This lab is adapted from the Tensorflow tutorial for  text classification with BERT

https://colab.research.google.com/github/tensorflow/text/blob/master/docs/tutorials/classify_text_with_bert.ipynb#scrollTo=EqL7ihkN_862


# Classify text with BERT

Steps

- Load a BERT model from TensorFlow Hub
- Install data
- Build a model by combining BERT with a classifier
- Fine-tune BERT to create a model
- Save the model and use it to classify texts


## About BERT
The BERT family of models uses the Transformer encoder architecture to process each token of input text in the full context of all tokens before and after. This is the reason for the name: Bidirectional Encoder Representations from Transformers. 

BERT models are usually pre-trained on a large corpus of text, then fine-tuned for specific tasks. The example we will show here is one of the standard BERT models with fine-tuning on the movie review corpus.


## Setup


In [None]:
# A dependency of the preprocessing for BERT inputs
!pip install -q -U "tensorflow-text==2.8.*"

We will use the AdamW optimizer, which is currently the most commonly used bert optimizer, from [tensorflow/models](https://github.com/tensorflow/models).

In [None]:
!pip install -q tf-models-official == 2.7.0

In [None]:
!pip install numpy == 1.21

In [None]:
# install libraries 
import os
import shutil

import tensorflow as tf
import tensorflow_hub as hub
import tensorflow_text as text
from official.nlp import optimization  # to create AdamW optimizer

import matplotlib.pyplot as plt

tf.get_logger().setLevel('ERROR')

***
### Install the movie review dataset
We will use the nltk movie review dataset that we installed in a previous chapter, making a dataset from the movie review directory.

***

In [None]:
#install the movie review dataset
import os
import shutil

batch_size = 32

import matplotlib.pyplot as plt

tf.get_logger().setLevel('ERROR')
AUTOTUNE = tf.data.AUTOTUNE

raw_ds = tf.keras.utils.text_dataset_from_directory('./movie_reviews',
                                                   batch_size = batch_size)
print(raw_ds)
print(len(raw_ds))

class_names = raw_ds.class_names
print(class_names)


***
## Split the data into training, validation and test sets
***

In [None]:
from sklearn.model_selection import train_test_split

def get_dataset_partitions_tf(ds, ds_size, train_split=0.8, val_split=0.1, test_split=0.1, shuffle=True, shuffle_size=1000):
    assert (train_split + test_split + val_split) == 1
    
    if shuffle:
        # Specify seed to always have the same split distribution between runs
        ds = ds.shuffle(shuffle_size, seed=42)
    
    train_size = int(train_split * ds_size)
    val_size = int(val_split * ds_size)
    
    train_ds = ds.take(train_size)    
    val_ds = ds.skip(train_size).take(val_size)
    test_ds = ds.skip(train_size).skip(val_size)
    
    return train_ds, val_ds, test_ds

train_ds,val_ds,test_ds = get_dataset_partitions_tf(raw_ds,len(raw_ds))

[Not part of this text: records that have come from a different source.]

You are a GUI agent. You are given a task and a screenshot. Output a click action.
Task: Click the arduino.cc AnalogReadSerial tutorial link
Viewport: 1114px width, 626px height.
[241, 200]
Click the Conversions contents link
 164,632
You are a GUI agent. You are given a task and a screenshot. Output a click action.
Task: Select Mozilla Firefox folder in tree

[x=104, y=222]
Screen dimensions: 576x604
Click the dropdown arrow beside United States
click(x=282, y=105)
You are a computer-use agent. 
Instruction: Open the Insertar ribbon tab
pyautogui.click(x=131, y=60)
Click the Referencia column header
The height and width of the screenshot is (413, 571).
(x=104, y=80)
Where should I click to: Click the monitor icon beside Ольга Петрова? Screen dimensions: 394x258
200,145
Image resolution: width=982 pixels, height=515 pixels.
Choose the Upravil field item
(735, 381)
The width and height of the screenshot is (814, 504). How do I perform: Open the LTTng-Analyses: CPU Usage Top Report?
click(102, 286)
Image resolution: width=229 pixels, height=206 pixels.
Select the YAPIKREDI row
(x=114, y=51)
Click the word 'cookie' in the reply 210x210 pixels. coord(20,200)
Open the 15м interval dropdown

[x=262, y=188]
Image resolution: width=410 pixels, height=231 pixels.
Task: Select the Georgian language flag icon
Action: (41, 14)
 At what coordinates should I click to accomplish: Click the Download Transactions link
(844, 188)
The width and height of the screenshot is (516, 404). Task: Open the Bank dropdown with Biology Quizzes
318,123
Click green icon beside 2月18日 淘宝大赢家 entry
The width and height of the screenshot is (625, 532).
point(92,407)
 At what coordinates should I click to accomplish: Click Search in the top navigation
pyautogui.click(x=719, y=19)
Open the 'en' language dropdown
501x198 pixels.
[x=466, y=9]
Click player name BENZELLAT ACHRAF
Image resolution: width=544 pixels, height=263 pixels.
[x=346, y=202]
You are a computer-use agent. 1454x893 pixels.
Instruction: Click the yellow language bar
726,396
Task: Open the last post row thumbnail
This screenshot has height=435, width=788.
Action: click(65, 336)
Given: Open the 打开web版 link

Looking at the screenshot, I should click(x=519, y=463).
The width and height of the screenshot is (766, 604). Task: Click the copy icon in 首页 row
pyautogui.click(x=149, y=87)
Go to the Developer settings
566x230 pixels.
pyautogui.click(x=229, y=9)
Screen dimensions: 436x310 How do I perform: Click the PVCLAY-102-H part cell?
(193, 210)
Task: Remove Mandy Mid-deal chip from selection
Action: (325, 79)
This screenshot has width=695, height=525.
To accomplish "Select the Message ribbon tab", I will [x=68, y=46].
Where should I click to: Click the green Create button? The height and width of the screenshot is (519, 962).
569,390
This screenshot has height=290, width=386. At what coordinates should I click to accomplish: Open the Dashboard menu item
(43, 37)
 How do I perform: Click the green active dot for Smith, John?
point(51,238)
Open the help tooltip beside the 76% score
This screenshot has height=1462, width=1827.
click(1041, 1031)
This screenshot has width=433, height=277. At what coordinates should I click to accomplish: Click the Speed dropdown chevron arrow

#check sizes of data in trin, test, and val sets
print(train_ds)
print(len(train_ds))
print(len(test_ds))
print(len(val_ds))



***
## Check a few examples of data and labels
***

In [None]:
for text_batch, label_batch in train_ds.take(1):
  for i in range(3):
    print(f'Review: {text_batch.numpy()[i]}')
    label = label_batch.numpy()[i]
    print(f'Label : {label} ({class_names[label]})')

***
## Loading models from TensorFlow Hub

We will use one of the smaller BERT models in order for it to run in a reasonable amount of time on a desktop computer
* "small_bert/bert_en_uncased_L-4_H-512_A-8/1"
* There are 4 hidden layers (that is, Transformer blocks), with a hidden size of 512
* A=8 Attention heads
This model was trained on Wikipedia and BooksCorpus.
There are many larger and smaller models that can be downloaded from the TensorFlow hub.
***

In [None]:
# load a BERT model
bert_model_name = 'small_bert/bert_en_uncased_L-4_H-512_A-8'  

map_name_to_handle = {
    'small_bert/bert_en_uncased_L-4_H-512_A-8':
        'https://tfhub.dev/tensorflow/small_bert/bert_en_uncased_L-4_H-512_A-8/1',
}

map_model_to_preprocess = {
    'small_bert/bert_en_uncased_L-4_H-512_A-8':
        'https://tfhub.dev/tensorflow/bert_en_uncased_preprocess/3',
}

tfhub_handle_encoder = map_name_to_handle[bert_model_name]
tfhub_handle_preprocess = map_model_to_preprocess[bert_model_name]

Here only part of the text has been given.